[0002] Network Boot Architecture for Home Lab
Context and Problem Statement
When setting up a home lab infrastructure, servers need to be provisioned and booted over the network using PXE (Preboot Execution Environment). This requires a TFTP/HTTP server to serve boot files to requesting machines. The question is: where should this boot server be hosted to balance security, reliability, cost, and operational complexity?
Decision Drivers
- Security: Minimize attack surface and ensure only authorized servers receive boot files
- Reliability: Boot process should be resilient and not dependent on external network connectivity
- Cost: Minimize ongoing infrastructure costs
- Complexity: Keep the operational burden manageable
- Trust Model: Clear verification of requesting server identity
Considered Options
- Option 1: TFTP/HTTP server locally on home lab network
- Option 2: TFTP/HTTP server on public cloud (without VPN)
- Option 3: TFTP/HTTP server on public cloud (with VPN)
Decision Outcome
Chosen option: “Option 3: TFTP/HTTP server on public cloud (with VPN)”, because:
- No local machine management: Unlike Option 1, this avoids the need to maintain dedicated local hardware for the boot server, reducing operational overhead
- Secure protocol support: The VPN tunnel encrypts all traffic, allowing unsecured protocols like TFTP to be used without risk of data exposure over public internet routes (unlike Option 2)
- Cost-effective VPN: The UDM Pro natively supports WireGuard, enabling a self-managed VPN solution that avoids expensive managed VPN services (~$180-300/year vs ~$540-900/year)
Consequences
- Good, because all traffic is encrypted through WireGuard VPN tunnel
- Good, because boot server is not exposed to public internet (no public attack surface)

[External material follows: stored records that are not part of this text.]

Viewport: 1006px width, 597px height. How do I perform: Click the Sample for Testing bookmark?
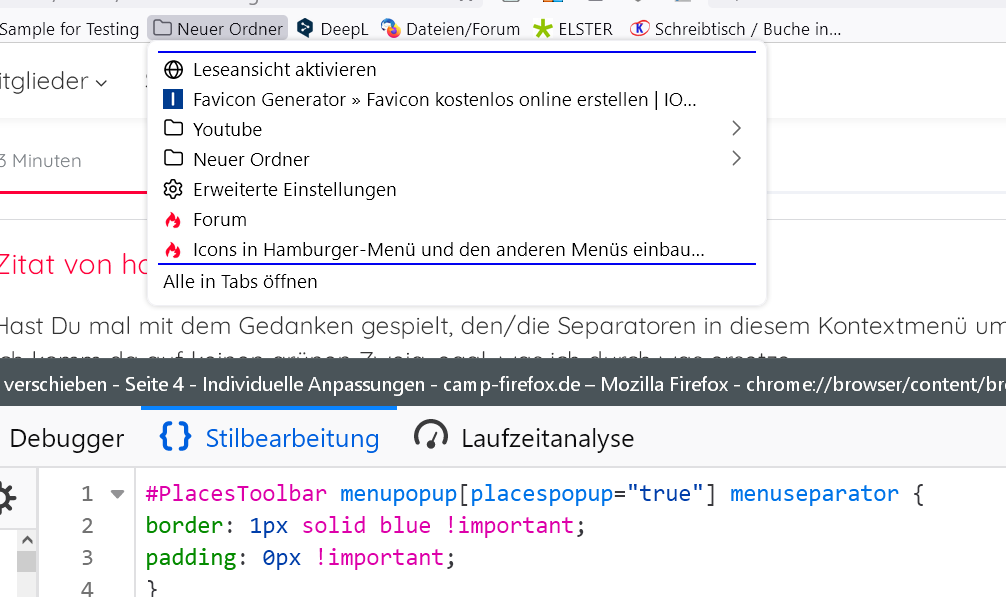click(68, 29)
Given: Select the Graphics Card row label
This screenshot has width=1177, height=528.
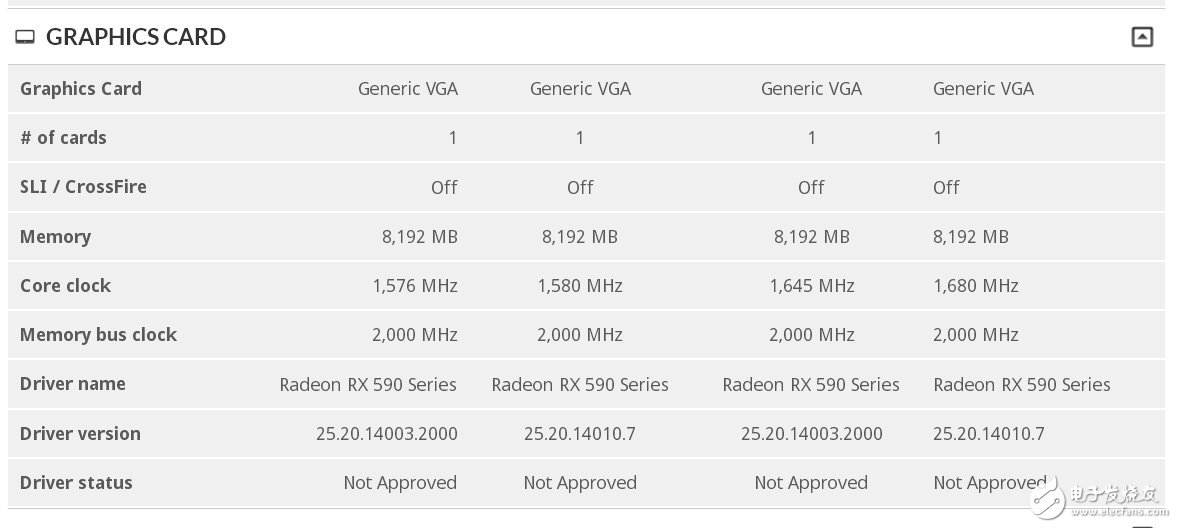Looking at the screenshot, I should (x=81, y=89).
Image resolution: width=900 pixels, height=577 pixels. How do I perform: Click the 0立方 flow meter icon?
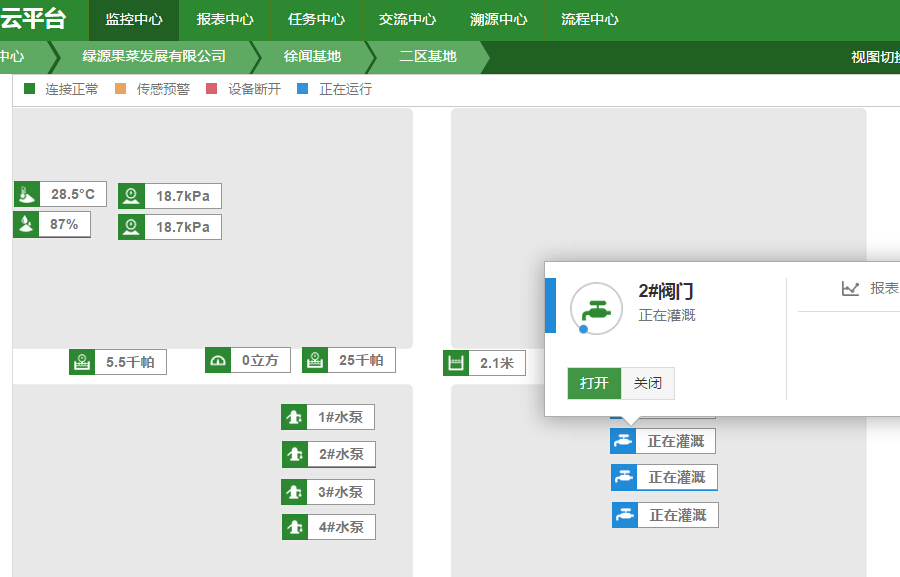pyautogui.click(x=218, y=360)
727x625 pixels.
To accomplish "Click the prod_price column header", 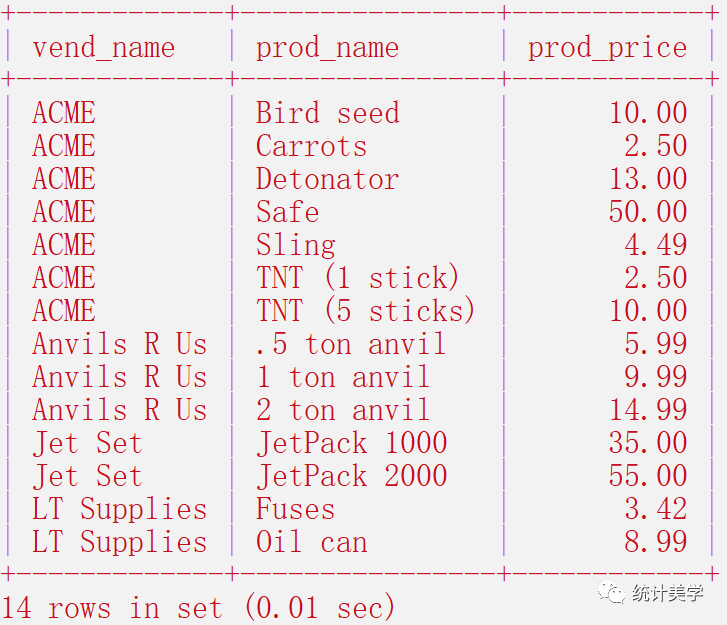I will click(607, 48).
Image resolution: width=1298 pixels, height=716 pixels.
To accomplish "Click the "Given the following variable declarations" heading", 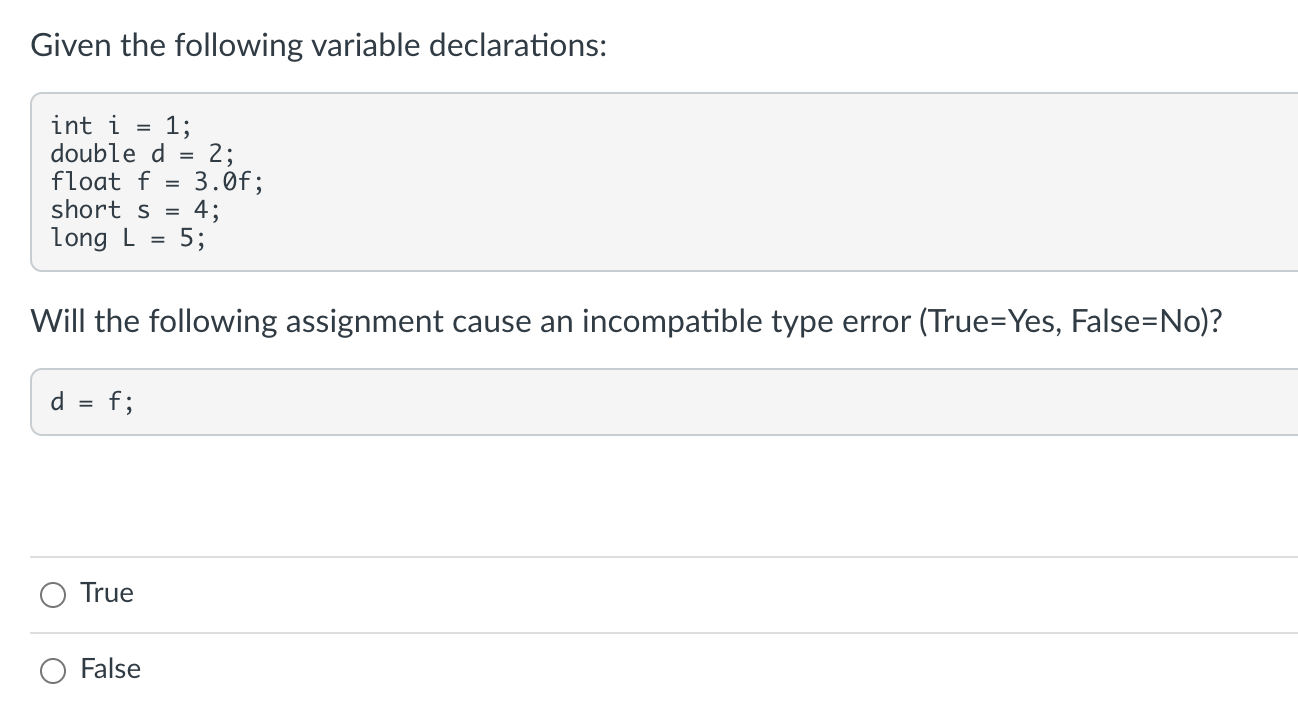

- Good, because trust model is simple - subnet validation similar to local option
- Good, because centralized cloud management reduces local maintenance burden
- Good, because boot server remains available even if home lab storage fails
- Good, because UDM Pro’s native WireGuard support keeps costs at ~$180-300/year
- Bad, because boot process depends on both internet connectivity and VPN availability
- Bad, because VPN adds latency to boot file transfers
- Bad, because VPN gateway becomes an additional failure point
- Bad, because higher ongoing cost compared to local-only option (~$180-300/year vs ~$10/year)
Confirmation
The implementation will be confirmed by:
- Successfully network booting a test server using the chosen architecture
- Validating the trust model prevents unauthorized boot requests
- Measuring actual costs against estimates
Pros and Cons of the Options
Option 1: TFTP/HTTP server locally on home lab network
Run the boot server on local infrastructure (e.g., Raspberry Pi, dedicated VM, or container) within the home lab network.
Boot Flow Sequence
sequenceDiagram
participant Server as Home Lab Server
participant DHCP as Local DHCP Server
participant Boot as Local TFTP/HTTP Server
Server->>DHCP: PXE Boot Request (DHCP Discover)

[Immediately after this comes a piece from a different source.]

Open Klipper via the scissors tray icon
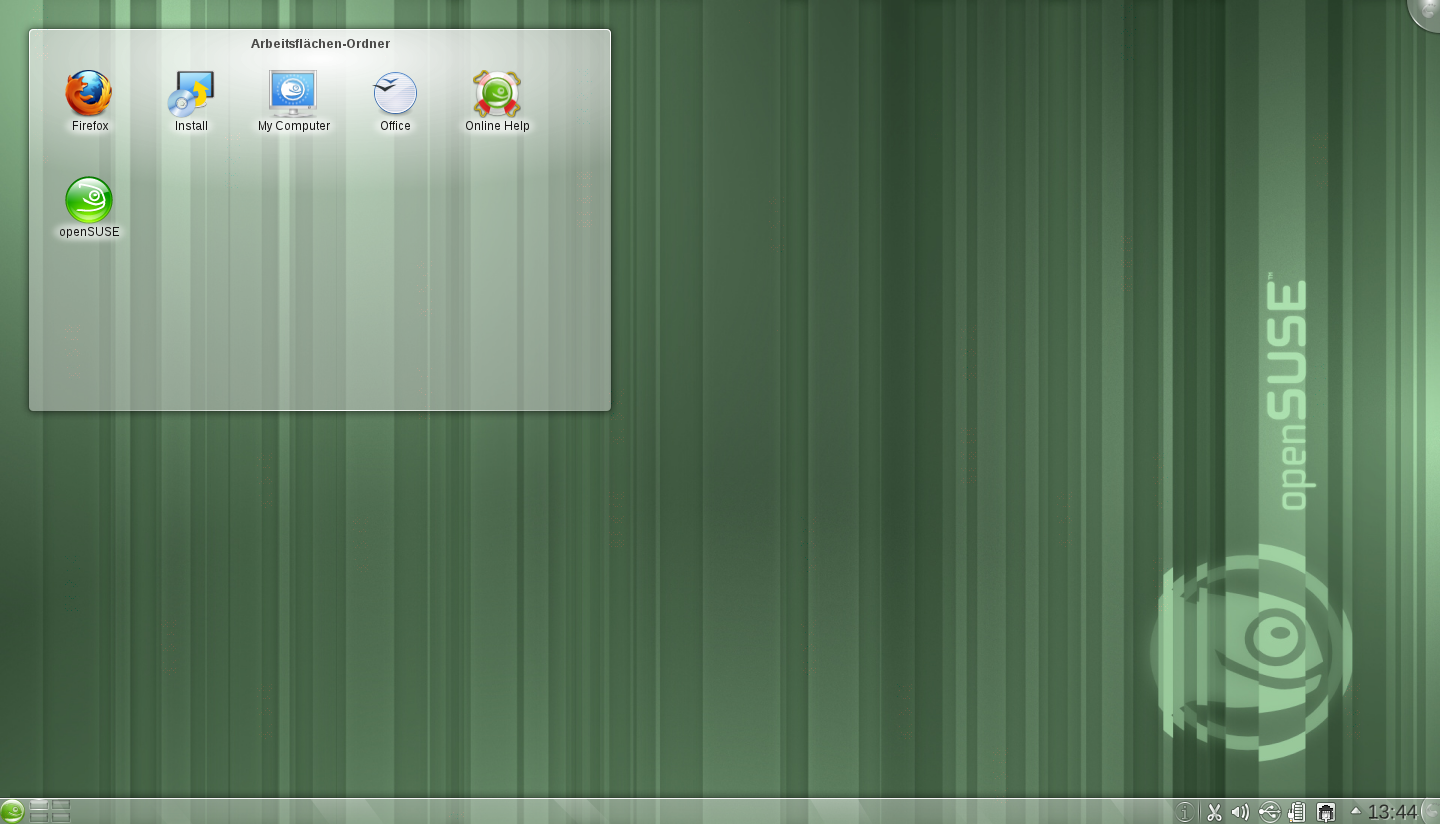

DHCP->>Server: DHCP Offer with Boot Server IP
Server->>Boot: TFTP Request for Boot File
Boot->>Boot: Verify MAC/IP against allowlist
Boot->>Server: Send iPXE/Boot Loader
Server->>Boot: HTTP Request for Kernel/Initrd
Boot->>Server: Send Boot Files
Server->>Server: Boot into OSTrust Model
- MAC Address Allowlist: Maintain a list of known server MAC addresses
- Network Isolation: Boot server only accessible from home lab VLAN
- No external exposure: Traffic never leaves local network
- Physical security: Relies on physical access control to home lab
Cost Estimate
- Hardware: ~$50-100 one-time (Raspberry Pi or repurposed hardware)
- Power: ~$5-10/year (low power consumption)
- Total: ~$55-110 initial + ~$10/year ongoing
Pros and Cons
- Good, because no dependency on internet connectivity for booting
- Good, because lowest latency for boot file transfers
- Good, because all data stays within local network (maximum privacy)
- Good, because lowest ongoing cost
- Good, because simple trust model based on network isolation
- Neutral, because requires dedicated local hardware or resources
- Bad, because single point of failure if boot server goes down
- Bad, because requires local maintenance and updates
Option 2: TFTP/HTTP server on public cloud (without VPN)
Host the boot server on a cloud provider (AWS, GCP, Azure) and expose it directly to the internet.
Boot Flow Sequence
sequenceDiagram
participant Server as Home Lab Server
participant DHCP as Local DHCP Server
participant Router as Home Router/NAT
participant Internet as Internet
participant Boot as Cloud TFTP/HTTP Server
Server->>DHCP: PXE Boot Request (DHCP Discover)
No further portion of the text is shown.